> _Assignment_
Give back the records in full, with every line exactly as it was.

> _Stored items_

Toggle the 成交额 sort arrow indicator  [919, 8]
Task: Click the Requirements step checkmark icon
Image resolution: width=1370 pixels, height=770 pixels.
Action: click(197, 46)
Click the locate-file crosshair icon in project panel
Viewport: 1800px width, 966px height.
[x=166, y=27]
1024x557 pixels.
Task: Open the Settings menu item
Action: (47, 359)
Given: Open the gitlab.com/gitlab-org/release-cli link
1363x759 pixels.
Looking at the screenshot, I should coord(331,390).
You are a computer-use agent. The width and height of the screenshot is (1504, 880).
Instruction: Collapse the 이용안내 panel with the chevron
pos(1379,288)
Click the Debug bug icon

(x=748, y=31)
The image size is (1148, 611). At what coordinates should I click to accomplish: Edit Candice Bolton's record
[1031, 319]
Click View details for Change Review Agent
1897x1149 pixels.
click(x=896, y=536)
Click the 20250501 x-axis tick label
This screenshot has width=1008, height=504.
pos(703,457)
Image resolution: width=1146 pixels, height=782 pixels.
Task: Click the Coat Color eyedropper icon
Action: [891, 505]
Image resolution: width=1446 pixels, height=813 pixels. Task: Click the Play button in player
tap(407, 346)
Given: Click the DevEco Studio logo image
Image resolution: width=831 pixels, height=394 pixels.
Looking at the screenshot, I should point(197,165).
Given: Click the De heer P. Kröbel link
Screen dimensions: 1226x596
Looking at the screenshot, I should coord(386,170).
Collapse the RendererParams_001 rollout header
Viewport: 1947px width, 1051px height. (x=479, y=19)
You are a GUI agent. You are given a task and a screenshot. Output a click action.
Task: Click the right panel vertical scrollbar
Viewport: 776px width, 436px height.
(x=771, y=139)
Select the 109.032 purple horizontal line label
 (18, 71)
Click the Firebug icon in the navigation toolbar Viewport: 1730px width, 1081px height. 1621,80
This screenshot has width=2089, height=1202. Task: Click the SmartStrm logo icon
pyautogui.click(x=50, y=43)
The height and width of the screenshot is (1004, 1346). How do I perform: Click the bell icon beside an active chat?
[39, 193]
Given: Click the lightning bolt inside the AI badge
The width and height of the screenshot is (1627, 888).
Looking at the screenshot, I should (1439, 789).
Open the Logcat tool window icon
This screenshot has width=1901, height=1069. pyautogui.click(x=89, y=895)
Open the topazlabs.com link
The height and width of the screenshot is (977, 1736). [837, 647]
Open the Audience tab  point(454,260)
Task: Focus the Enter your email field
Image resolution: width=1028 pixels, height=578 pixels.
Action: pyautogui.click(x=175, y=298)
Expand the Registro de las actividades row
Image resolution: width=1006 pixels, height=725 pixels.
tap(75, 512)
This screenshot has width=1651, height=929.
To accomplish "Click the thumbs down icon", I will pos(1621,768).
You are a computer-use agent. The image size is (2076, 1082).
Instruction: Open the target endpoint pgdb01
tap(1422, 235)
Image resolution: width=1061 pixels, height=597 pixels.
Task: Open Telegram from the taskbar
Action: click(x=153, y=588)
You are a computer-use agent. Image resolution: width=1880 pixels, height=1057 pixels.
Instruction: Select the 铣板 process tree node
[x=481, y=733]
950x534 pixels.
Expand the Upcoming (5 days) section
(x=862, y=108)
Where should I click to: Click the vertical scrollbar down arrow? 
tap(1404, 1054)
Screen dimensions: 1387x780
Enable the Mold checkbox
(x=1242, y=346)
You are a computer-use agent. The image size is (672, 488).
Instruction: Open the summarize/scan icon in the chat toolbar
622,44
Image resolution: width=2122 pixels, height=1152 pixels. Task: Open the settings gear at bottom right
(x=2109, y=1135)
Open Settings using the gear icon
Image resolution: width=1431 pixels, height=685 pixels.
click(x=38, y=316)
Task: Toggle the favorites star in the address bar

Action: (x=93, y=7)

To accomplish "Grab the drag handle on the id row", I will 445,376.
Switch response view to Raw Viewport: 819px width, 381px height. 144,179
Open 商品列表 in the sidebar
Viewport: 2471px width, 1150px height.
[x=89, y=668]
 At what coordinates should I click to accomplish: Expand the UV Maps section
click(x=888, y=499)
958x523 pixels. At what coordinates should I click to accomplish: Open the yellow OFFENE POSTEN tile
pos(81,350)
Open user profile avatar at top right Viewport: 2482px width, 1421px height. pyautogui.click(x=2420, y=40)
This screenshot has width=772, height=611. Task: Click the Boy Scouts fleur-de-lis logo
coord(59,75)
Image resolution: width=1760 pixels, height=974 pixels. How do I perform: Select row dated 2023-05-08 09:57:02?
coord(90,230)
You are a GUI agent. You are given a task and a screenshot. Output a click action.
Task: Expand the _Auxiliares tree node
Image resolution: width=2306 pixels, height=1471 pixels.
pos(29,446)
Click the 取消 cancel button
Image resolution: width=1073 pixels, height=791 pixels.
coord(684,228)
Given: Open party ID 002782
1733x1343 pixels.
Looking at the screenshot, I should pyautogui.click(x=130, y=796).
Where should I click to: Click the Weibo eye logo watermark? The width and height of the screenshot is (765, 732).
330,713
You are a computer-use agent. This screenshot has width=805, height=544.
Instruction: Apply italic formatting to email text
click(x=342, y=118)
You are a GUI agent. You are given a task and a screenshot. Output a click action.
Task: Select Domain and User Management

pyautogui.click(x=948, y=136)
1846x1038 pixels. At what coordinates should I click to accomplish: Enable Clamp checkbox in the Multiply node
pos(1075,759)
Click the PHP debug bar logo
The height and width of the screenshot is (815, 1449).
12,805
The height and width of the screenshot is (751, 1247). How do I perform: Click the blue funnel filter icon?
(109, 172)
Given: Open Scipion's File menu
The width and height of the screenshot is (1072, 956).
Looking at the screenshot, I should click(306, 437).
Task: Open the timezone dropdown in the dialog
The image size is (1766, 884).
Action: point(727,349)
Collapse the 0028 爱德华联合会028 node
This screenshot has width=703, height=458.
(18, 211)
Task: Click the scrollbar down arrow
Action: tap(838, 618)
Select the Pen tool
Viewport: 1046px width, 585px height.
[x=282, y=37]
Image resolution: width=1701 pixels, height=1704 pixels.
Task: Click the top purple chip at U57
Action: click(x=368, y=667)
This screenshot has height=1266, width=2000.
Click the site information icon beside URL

> _Response to the exercise_
Toggle the 成交额 sort arrow indicator  [919, 8]
Task: Click the Requirements step checkmark icon
Image resolution: width=1370 pixels, height=770 pixels.
Action: click(197, 46)
Click the locate-file crosshair icon in project panel
Viewport: 1800px width, 966px height.
[x=166, y=27]
1024x557 pixels.
Task: Open the Settings menu item
Action: (47, 359)
Given: Open the gitlab.com/gitlab-org/release-cli link
1363x759 pixels.
Looking at the screenshot, I should coord(331,390).
You are a computer-use agent. The width and height of the screenshot is (1504, 880).
Instruction: Collapse the 이용안내 panel with the chevron
pos(1379,288)
Click the Debug bug icon

(x=748, y=31)
The image size is (1148, 611). At what coordinates should I click to accomplish: Edit Candice Bolton's record
[1031, 319]
Click View details for Change Review Agent
1897x1149 pixels.
click(x=896, y=536)
Click the 20250501 x-axis tick label
This screenshot has width=1008, height=504.
pos(703,457)
Image resolution: width=1146 pixels, height=782 pixels.
Task: Click the Coat Color eyedropper icon
Action: [891, 505]
Image resolution: width=1446 pixels, height=813 pixels. Task: Click the Play button in player
tap(407, 346)
Given: Click the DevEco Studio logo image
Image resolution: width=831 pixels, height=394 pixels.
Looking at the screenshot, I should point(197,165).
Given: Click the De heer P. Kröbel link
Screen dimensions: 1226x596
Looking at the screenshot, I should coord(386,170).
Collapse the RendererParams_001 rollout header
Viewport: 1947px width, 1051px height. (x=479, y=19)
You are a GUI agent. You are given a task and a screenshot. Output a click action.
Task: Click the right panel vertical scrollbar
Viewport: 776px width, 436px height.
(x=771, y=139)
Select the 109.032 purple horizontal line label
 (18, 71)
Click the Firebug icon in the navigation toolbar Viewport: 1730px width, 1081px height. 1621,80
This screenshot has width=2089, height=1202. Task: Click the SmartStrm logo icon
pyautogui.click(x=50, y=43)
The height and width of the screenshot is (1004, 1346). How do I perform: Click the bell icon beside an active chat?
[39, 193]
Given: Click the lightning bolt inside the AI badge
The width and height of the screenshot is (1627, 888).
Looking at the screenshot, I should (1439, 789).
Open the Logcat tool window icon
This screenshot has width=1901, height=1069. pyautogui.click(x=89, y=895)
Open the topazlabs.com link
The height and width of the screenshot is (977, 1736). [837, 647]
Open the Audience tab  point(454,260)
Task: Focus the Enter your email field
Image resolution: width=1028 pixels, height=578 pixels.
Action: pyautogui.click(x=175, y=298)
Expand the Registro de las actividades row
Image resolution: width=1006 pixels, height=725 pixels.
tap(75, 512)
This screenshot has width=1651, height=929.
To accomplish "Click the thumbs down icon", I will pos(1621,768).
You are a computer-use agent. The image size is (2076, 1082).
Instruction: Open the target endpoint pgdb01
tap(1422, 235)
Image resolution: width=1061 pixels, height=597 pixels.
Task: Open Telegram from the taskbar
Action: click(x=153, y=588)
You are a computer-use agent. Image resolution: width=1880 pixels, height=1057 pixels.
Instruction: Select the 铣板 process tree node
[x=481, y=733]
950x534 pixels.
Expand the Upcoming (5 days) section
(x=862, y=108)
Where should I click to: Click the vertical scrollbar down arrow? 
tap(1404, 1054)
Screen dimensions: 1387x780
Enable the Mold checkbox
(x=1242, y=346)
You are a computer-use agent. The image size is (672, 488).
Instruction: Open the summarize/scan icon in the chat toolbar
622,44
Image resolution: width=2122 pixels, height=1152 pixels. Task: Open the settings gear at bottom right
(x=2109, y=1135)
Open Settings using the gear icon
Image resolution: width=1431 pixels, height=685 pixels.
click(x=38, y=316)
Task: Toggle the favorites star in the address bar

Action: (x=93, y=7)

To accomplish "Grab the drag handle on the id row", I will 445,376.
Switch response view to Raw Viewport: 819px width, 381px height. 144,179
Open 商品列表 in the sidebar
Viewport: 2471px width, 1150px height.
[x=89, y=668]
 At what coordinates should I click to accomplish: Expand the UV Maps section
click(x=888, y=499)
958x523 pixels. At what coordinates should I click to accomplish: Open the yellow OFFENE POSTEN tile
pos(81,350)
Open user profile avatar at top right Viewport: 2482px width, 1421px height. pyautogui.click(x=2420, y=40)
This screenshot has width=772, height=611. Task: Click the Boy Scouts fleur-de-lis logo
coord(59,75)
Image resolution: width=1760 pixels, height=974 pixels. How do I perform: Select row dated 2023-05-08 09:57:02?
coord(90,230)
You are a GUI agent. You are given a task and a screenshot. Output a click action.
Task: Expand the _Auxiliares tree node
Image resolution: width=2306 pixels, height=1471 pixels.
pos(29,446)
Click the 取消 cancel button
Image resolution: width=1073 pixels, height=791 pixels.
coord(684,228)
Given: Open party ID 002782
1733x1343 pixels.
Looking at the screenshot, I should pyautogui.click(x=130, y=796).
Where should I click to: Click the Weibo eye logo watermark? The width and height of the screenshot is (765, 732).
330,713
You are a computer-use agent. This screenshot has width=805, height=544.
Instruction: Apply italic formatting to email text
click(x=342, y=118)
You are a GUI agent. You are given a task and a screenshot. Output a click action.
Task: Select Domain and User Management

pyautogui.click(x=948, y=136)
1846x1038 pixels. At what coordinates should I click to accomplish: Enable Clamp checkbox in the Multiply node
pos(1075,759)
Click the PHP debug bar logo
The height and width of the screenshot is (815, 1449).
12,805
The height and width of the screenshot is (751, 1247). How do I perform: Click the blue funnel filter icon?
(109, 172)
Given: Open Scipion's File menu
The width and height of the screenshot is (1072, 956).
Looking at the screenshot, I should click(306, 437).
Task: Open the timezone dropdown in the dialog
The image size is (1766, 884).
Action: point(727,349)
Collapse the 0028 爱德华联合会028 node
This screenshot has width=703, height=458.
(18, 211)
Task: Click the scrollbar down arrow
Action: tap(838, 618)
Select the Pen tool
Viewport: 1046px width, 585px height.
[x=282, y=37]
Image resolution: width=1701 pixels, height=1704 pixels.
Task: Click the top purple chip at U57
Action: click(x=368, y=667)
This screenshot has height=1266, width=2000.
Click the site information icon beside URL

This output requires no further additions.